THE WELCOME but perplexing news is that fatalities from auto accidents declined 10 percent over the last year, and the rate of deaths from auto accidents per miles driven is the lowest since records began to be kept in 1925. There were 46,300 traffic deaths last year--5,000 fewer than in 1981-- although Americans drove 1 percent more miles. In 1981 there were 3.2 traffic deaths per 100 million miles driven and in 1982, 2.95.

No one is quite sure why. Some give credit to the recession. But that only explains why there was little increase in miles driven. Others point to safety improvements in cars. But energy-absorbing steering columns, seat belts and laminated windshields were required long ago and showed up in a sharp drop in death rates in the early 1970s. Today, Americans are slightly more likely than they were a few years ago to drive smaller cars, which statistically are less safe. Yet the death rate declines.

Two explanations seem more helpful. One is that the age of the average driver is rising as the baby boom crop grows older and the number of teen- agers drops. Young people--especially young single men--are involved in a vastly disproportionate number of accidents and traffic deaths. Also, the nationwide crackdown on drunk driving almost surely has made some difference. Hundreds, perhaps thousands, of Americans are alive today who would be dead but for the campaigns against drunk driving by law enforcement agencies. These efforts have proved themselves as much as any public policy can, and they should be continued.

But these explanations still don't account for the magnitude of the change. The traffic death rate per million miles driven has dropped sharply over the long term: 2.95 in 1982, 4.3 in 1972, 5.3 in 1962, 7.4 in 1952, 10.6 in 1942, and 16.1 in 1932. If the traffic death rate were as high last year as it was 50 years ago, 252,000 Americans would have died on the road. Roads and automobiles are obviously a lot safer today, but obviously drivers have gotten more used to automobiles and more skilled at handling them.

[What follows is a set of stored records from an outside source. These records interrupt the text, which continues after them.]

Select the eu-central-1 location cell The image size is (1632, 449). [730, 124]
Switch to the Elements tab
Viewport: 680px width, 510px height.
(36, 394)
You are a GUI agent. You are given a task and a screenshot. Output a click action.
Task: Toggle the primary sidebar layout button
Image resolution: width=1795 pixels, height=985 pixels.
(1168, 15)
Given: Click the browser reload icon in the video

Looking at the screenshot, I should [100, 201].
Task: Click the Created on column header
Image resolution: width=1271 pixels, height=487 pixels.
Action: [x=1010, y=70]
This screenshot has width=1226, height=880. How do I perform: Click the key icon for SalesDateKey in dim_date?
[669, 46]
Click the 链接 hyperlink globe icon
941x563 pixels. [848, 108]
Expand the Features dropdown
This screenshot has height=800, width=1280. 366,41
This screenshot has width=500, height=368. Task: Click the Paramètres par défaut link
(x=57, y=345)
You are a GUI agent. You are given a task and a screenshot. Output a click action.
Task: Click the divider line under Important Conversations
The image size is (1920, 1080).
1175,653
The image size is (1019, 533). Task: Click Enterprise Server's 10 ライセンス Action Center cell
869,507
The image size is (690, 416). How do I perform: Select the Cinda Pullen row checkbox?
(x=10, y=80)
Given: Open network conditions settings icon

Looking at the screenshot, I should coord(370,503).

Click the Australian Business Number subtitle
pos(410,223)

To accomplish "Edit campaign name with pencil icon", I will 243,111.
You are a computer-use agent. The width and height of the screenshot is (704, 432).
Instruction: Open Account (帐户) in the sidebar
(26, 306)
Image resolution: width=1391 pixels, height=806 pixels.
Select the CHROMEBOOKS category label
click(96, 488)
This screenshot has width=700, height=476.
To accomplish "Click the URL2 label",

Our further hunch is that the national attitude to driving cars has become less romantic and more utilitarian. Drivers who just want to get from place to place drive more safely than those who are acting out some fantasy with the aid of tail fins or tachometer. That would help explain as well the reluctance of so many Americans to buy new cars--a reluctance that baffles the market researchers of Detroit and Germany and even Japan as much as the sharp drop in traffic deaths baffles the experts on that unavoidably engrossing subject.